Building Conversational Bookkeeping

The challenge wasn’t just data architecture—it was UX. People don’t want to run “reports,” they want answers. Our AI translates everyday questions into actions and explanations:

  • “How much did I spend on software subscriptions last month?”

  • “Send an invoice to Client X for $2,500.” (coming soon)

  • “Show me expenses trending up over the past six months.”

We have also added contextual help: if you ask, “What is cash vs. accrual accounting?” the AI provides a direct answer and links to more in-depth resources.

The Road Ahead: Agentic AI

The current version focuses on question answering and explanations. But the next version will go further: agentic AI capabilities.

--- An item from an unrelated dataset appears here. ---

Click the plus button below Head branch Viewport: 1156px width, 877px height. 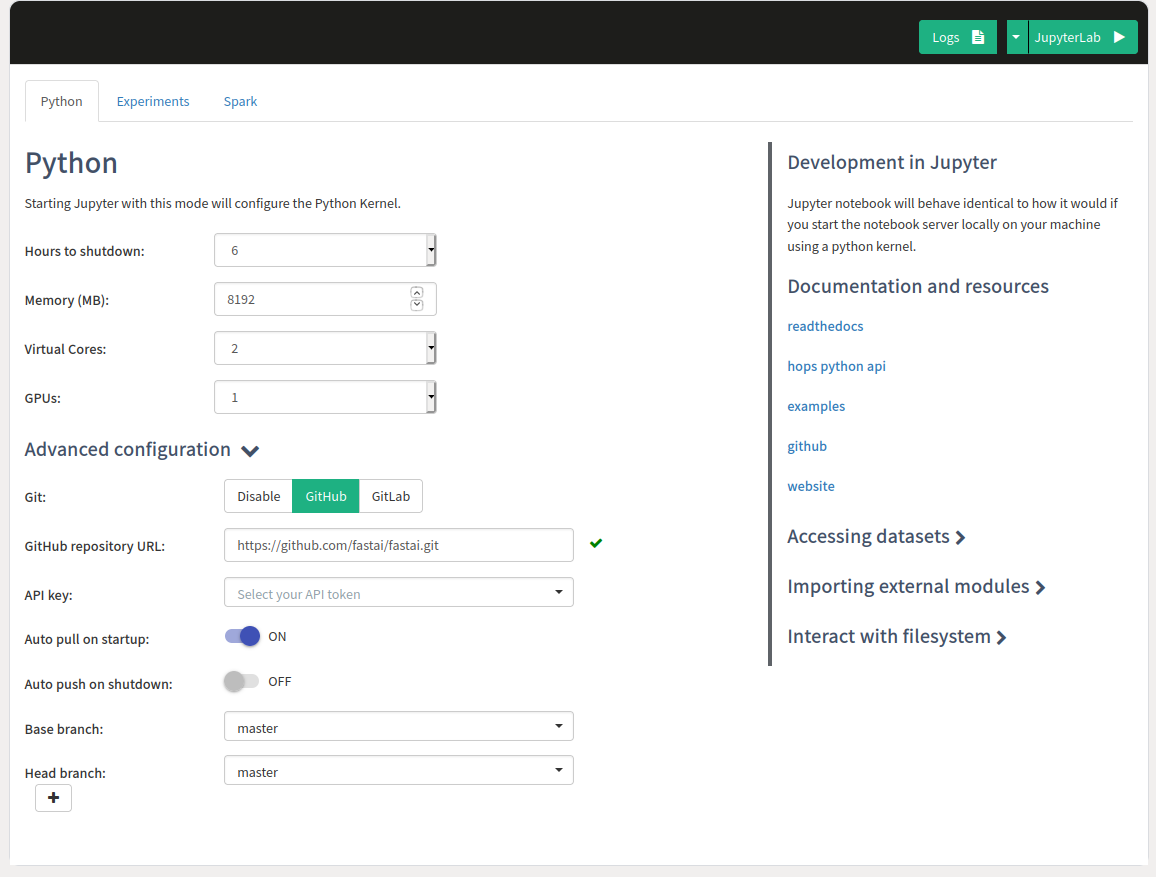pyautogui.click(x=53, y=798)
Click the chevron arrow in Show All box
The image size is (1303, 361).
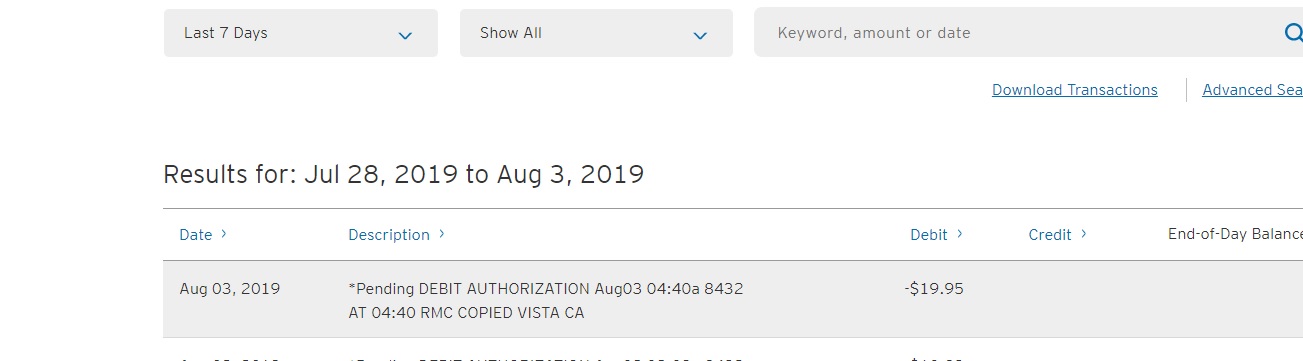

Instead of just telling you the answer, the AI will be able to:

  • Send an invoice.

  • Generate a P&L report.

  • Categorize new transactions.

  • Run a reconciliation check.

This eliminates the constant tab-switching and menu navigation that slows down small business owners today. The ultimate goal: bookkeeping that feels less like “using software” and more like talking to an assistant who just gets it done.

Why This Matters

Small business owners who currently slog through QuickBooks input and manual categorization don’t just need prettier dashboards—they need frictionless workflows. By combining SQL for structured accuracy, vectors for contextual knowledge, and natural language for interaction, we aim to consolidate bookkeeping into a single, conversational interface.

And once agentic capabilities are live, most bookkeeping tasks—from invoicing to reporting—will move from “clicking around software” to “just asking and letting the system handle it.”